Characterization of the membrane beta-lactamase in Bacillus cereus 569/H/9

Abstract

The membrane-bound beta-lactamase from Bacillus cereus, strain 569/H/9, has been purified to apparent homogeneity. Nonionic detergent (0.5% Triton X-100) is required to keep the enzyme (traditionally called gamma-penicillinase and now called beta-lactamase III) in solution. Antibodies to beta-lactamase III have been prepared, and the membrane-bound enzyme is immunochemically distinct from the extracellular enzymes. beta-Lactamase III has a molecular weight of 31 500, in contrast to the extracellular enzymes beta-lactamase I and beta-lactamase II which have molecular weights of 30 000 and 22 000, respectively.
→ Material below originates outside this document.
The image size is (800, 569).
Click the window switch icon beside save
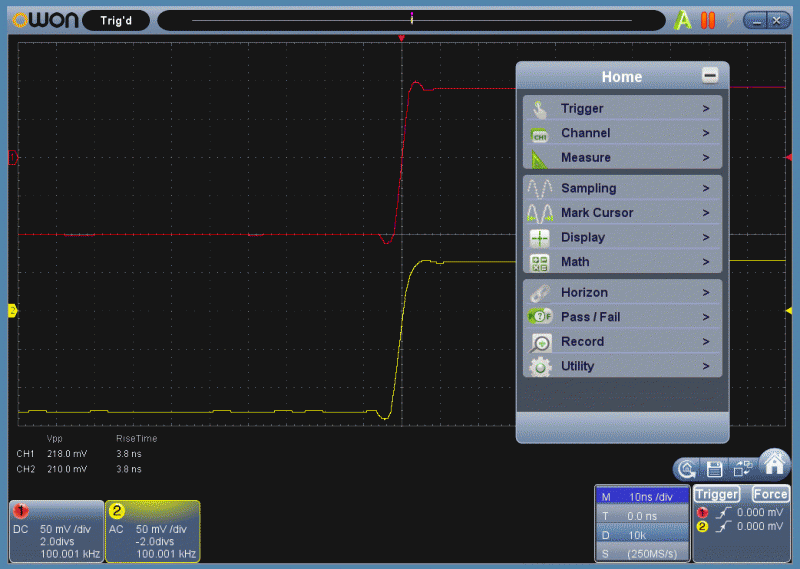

The isoelectric point of beta-lactamase III is pH 6.8, whereas beta-lactamase I and beta-lactamase II have isoelectric points about 8.6 and 8.3. The amino acid composition of beta-lactamase III differs from those of beta-lactamase I and beta-lactamase II; however, the difference index between the compositions of beta-lactamase I and beta-lactamase III (52%) suggests relatedness. beta-Lactamase III is inactivated by 6 beta-bromopenicillanic acid and by the sulfone of 6 alpha-chloropenicillanic acid, and cephalosporins are poorer substrates than penicillins. beta-Lactamase III may be a membrane-bound class A beta-lactamase.